When evaluating us for a loan, banks do not only take into account our debts with other banks.
Putting off paying property tax , failing to pay child support and evading the payment of tax debts have now become good reasons for financial institutions to deny us a personal loan or financing for our own home.
Jorge Olcese, head of the Risk Center of the Superintendency of Banking, Insurance and AFP (SBS) , explains that there are banks, savings banks or edpymes that even take into account unpaid debts to NGOs and cooperatives that provide loans .
ALL REGISTERED Víctor Zavala, legal manager of the Lima Chamber of Commerce (CCL) , indicates that protested (not cancelled) securities , whether checks, promissory notes, commercial invoices or bills of exchange, are also considered in a user's background .

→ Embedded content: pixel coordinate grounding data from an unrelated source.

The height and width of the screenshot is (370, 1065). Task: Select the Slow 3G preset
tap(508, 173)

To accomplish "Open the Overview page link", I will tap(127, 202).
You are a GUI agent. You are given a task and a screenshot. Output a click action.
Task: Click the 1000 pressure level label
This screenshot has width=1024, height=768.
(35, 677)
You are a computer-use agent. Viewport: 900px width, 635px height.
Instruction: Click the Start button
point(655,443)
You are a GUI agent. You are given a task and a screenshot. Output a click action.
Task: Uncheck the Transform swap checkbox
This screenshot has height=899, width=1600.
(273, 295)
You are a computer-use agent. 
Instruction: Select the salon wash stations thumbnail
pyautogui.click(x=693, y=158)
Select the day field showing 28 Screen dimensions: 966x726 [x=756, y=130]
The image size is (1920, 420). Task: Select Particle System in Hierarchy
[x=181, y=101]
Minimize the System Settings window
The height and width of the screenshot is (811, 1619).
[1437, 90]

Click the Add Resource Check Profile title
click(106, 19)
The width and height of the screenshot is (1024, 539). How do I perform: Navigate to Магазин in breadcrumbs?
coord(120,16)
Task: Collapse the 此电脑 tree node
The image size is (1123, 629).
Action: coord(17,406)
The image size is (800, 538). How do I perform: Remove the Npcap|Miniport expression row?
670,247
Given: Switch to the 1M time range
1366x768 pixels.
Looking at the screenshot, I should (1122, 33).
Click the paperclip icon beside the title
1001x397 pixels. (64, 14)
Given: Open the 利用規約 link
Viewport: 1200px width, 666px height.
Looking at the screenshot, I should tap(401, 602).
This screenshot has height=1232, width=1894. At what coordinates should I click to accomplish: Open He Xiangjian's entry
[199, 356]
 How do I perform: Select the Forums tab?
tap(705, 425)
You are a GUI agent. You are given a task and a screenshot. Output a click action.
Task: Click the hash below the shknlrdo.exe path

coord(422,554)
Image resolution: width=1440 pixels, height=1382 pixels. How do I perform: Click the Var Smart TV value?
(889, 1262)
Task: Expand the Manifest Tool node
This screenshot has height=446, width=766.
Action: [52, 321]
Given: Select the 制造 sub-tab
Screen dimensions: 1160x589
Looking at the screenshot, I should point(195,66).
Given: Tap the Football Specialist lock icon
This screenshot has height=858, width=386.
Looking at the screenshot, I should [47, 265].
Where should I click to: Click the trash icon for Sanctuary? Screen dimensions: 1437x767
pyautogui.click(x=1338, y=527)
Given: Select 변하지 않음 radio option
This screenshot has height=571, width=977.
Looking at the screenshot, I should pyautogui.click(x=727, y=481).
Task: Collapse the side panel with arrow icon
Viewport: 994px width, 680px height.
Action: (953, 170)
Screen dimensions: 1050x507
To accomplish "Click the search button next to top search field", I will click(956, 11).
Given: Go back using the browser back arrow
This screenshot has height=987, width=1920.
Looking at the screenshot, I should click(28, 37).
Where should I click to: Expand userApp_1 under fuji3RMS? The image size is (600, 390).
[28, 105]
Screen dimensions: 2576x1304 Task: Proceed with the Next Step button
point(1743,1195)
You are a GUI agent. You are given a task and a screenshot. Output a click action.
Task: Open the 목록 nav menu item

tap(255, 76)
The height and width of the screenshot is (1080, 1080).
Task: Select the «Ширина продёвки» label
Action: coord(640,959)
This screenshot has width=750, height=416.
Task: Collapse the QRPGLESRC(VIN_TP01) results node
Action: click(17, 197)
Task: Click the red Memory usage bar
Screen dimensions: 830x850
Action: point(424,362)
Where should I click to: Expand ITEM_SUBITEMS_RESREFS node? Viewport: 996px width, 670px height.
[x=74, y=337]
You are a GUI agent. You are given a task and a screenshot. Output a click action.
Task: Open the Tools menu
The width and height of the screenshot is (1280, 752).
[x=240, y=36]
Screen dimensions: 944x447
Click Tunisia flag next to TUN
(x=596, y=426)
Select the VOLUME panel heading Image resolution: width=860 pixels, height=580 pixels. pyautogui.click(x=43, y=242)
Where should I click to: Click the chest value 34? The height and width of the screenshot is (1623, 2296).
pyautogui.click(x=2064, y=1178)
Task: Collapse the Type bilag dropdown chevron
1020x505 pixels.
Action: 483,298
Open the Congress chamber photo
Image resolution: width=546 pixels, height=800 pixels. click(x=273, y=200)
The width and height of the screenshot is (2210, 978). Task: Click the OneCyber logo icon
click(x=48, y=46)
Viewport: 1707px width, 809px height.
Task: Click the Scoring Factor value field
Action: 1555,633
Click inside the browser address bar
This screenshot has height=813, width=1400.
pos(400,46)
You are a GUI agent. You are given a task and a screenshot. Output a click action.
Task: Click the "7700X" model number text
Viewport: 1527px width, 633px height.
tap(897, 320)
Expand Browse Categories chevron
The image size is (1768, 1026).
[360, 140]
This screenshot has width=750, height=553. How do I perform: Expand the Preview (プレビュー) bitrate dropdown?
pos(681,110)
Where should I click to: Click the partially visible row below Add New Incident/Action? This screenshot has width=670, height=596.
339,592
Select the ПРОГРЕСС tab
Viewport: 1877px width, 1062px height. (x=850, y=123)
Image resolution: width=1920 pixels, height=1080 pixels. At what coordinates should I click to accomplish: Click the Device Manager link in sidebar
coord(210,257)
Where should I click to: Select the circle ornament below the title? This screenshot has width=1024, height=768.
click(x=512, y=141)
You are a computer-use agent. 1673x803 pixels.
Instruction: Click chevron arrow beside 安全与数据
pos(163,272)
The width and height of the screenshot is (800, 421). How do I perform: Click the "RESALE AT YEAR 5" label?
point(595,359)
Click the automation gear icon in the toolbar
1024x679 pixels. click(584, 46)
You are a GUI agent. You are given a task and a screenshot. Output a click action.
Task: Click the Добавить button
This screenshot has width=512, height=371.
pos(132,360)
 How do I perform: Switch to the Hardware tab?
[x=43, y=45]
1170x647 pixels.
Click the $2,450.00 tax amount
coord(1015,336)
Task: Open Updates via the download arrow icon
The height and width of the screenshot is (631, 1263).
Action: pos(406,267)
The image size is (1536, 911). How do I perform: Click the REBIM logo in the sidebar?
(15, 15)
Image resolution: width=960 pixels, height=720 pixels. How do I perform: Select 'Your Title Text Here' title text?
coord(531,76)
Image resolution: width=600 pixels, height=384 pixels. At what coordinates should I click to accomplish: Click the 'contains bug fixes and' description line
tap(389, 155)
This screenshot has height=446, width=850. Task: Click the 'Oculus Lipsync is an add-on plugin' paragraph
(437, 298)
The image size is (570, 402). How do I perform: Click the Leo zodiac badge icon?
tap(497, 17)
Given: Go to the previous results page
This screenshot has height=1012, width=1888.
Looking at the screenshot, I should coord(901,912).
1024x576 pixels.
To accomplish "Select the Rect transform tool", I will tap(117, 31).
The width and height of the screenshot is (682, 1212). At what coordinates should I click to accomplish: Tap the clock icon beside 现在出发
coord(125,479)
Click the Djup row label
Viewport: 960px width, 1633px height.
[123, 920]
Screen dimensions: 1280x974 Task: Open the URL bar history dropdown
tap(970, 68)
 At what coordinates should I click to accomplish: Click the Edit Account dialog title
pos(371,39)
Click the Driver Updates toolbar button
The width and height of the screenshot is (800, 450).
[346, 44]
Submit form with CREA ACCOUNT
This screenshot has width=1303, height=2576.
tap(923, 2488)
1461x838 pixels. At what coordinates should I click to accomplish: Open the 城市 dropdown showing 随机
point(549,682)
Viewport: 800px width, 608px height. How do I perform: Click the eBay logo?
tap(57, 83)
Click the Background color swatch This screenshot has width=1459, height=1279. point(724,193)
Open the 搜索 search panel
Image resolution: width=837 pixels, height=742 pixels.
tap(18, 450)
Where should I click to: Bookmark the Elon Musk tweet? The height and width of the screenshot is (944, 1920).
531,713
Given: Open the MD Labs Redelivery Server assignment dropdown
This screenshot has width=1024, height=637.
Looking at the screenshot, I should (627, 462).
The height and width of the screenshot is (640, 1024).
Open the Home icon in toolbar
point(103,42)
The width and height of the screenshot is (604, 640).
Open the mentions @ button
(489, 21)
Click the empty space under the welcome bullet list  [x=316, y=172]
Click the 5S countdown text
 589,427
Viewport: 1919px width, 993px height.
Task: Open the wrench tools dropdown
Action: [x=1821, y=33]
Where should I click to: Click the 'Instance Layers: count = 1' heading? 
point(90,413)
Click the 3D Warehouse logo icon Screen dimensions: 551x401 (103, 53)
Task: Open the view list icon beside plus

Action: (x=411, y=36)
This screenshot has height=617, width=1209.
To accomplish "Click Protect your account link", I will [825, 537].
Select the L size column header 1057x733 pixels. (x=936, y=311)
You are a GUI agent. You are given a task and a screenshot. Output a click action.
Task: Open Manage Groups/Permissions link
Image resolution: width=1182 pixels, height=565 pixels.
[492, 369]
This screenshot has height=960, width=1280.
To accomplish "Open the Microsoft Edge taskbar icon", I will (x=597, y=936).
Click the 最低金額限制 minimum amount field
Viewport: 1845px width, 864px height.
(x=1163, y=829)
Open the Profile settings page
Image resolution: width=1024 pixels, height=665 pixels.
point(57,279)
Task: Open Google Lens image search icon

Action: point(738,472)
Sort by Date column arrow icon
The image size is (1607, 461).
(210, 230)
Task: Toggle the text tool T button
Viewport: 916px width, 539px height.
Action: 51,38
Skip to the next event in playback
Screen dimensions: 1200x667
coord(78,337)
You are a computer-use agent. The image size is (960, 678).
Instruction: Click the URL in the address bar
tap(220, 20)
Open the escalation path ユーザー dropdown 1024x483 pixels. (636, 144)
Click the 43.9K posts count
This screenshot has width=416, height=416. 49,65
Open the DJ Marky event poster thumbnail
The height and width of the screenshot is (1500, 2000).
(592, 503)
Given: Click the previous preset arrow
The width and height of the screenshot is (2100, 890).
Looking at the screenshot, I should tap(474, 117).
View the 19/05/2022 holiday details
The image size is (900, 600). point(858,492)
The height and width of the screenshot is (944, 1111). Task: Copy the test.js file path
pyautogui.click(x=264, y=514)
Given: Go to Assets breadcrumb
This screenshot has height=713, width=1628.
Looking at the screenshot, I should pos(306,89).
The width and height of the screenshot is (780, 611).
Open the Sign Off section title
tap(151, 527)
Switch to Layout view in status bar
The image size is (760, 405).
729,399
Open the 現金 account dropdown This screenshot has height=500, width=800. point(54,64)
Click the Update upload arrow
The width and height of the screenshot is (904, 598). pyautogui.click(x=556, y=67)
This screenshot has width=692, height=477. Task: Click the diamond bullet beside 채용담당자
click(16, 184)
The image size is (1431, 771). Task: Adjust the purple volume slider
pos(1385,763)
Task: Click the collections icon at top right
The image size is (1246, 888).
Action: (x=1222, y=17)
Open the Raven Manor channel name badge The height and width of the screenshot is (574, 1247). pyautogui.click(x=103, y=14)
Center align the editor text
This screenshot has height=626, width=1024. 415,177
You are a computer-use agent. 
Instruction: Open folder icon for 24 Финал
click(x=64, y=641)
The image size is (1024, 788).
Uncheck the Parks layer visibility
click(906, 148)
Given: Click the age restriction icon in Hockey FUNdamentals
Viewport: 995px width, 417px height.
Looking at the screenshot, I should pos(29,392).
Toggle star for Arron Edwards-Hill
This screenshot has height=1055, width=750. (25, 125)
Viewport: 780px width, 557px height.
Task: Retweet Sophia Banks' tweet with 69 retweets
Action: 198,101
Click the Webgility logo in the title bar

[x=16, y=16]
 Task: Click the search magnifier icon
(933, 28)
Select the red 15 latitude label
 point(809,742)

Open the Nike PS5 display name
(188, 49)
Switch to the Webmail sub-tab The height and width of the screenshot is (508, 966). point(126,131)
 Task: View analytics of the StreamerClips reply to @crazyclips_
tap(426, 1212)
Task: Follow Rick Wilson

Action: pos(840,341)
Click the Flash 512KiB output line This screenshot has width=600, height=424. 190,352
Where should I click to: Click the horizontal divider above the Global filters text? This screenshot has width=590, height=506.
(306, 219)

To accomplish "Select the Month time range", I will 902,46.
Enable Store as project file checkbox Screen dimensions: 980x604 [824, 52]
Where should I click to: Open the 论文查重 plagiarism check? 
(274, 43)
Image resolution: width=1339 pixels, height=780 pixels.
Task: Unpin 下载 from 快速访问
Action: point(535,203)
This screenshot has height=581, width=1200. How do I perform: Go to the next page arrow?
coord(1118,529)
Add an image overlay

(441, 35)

Even our credit history can be tarnished if we have not paid our university tuition on time or if we are behind on rent for our house or apartment, he says.
THE CENTRALS Consumers often henan number screening believe that only overdue debts with companies in the financial system can affect their credit rating. This is not the case, explains Olcese, from the SBS.
Currently, there are two sources of information that help both companies and individuals to identify bad and good payers: the SBS and credit bureaus .
The Superintendency records everything coming from the entities it supervises: banks, municipal and rural savings banks, SMEs, financial institutions, cooperatives, leasing companies, and fund transfer and financial leasing companies.
For their part, the risk centres, in addition to having this data, receive the details of the values protested before the chambers of commerce , as well as other creditors of the system (service companies, Sunat, etc.).
According to Závala, from the CCL, a person who has a business renting apartments can go to a risk center not only to find out if his potential client is punctual with his obligations, but also to register one with payment problems .
ERASE YOUR DEBTS Credit history records are kept in the central offices for five years . If the debtor duly proves that he has already paid off his debts, the information remains for only three years, the CCL states.
The SBS warns that, for example, in order to grant consumer loans, banks usually look at whether the user is up to date with the payment of services (electricity, water, telephone, cable, etc.).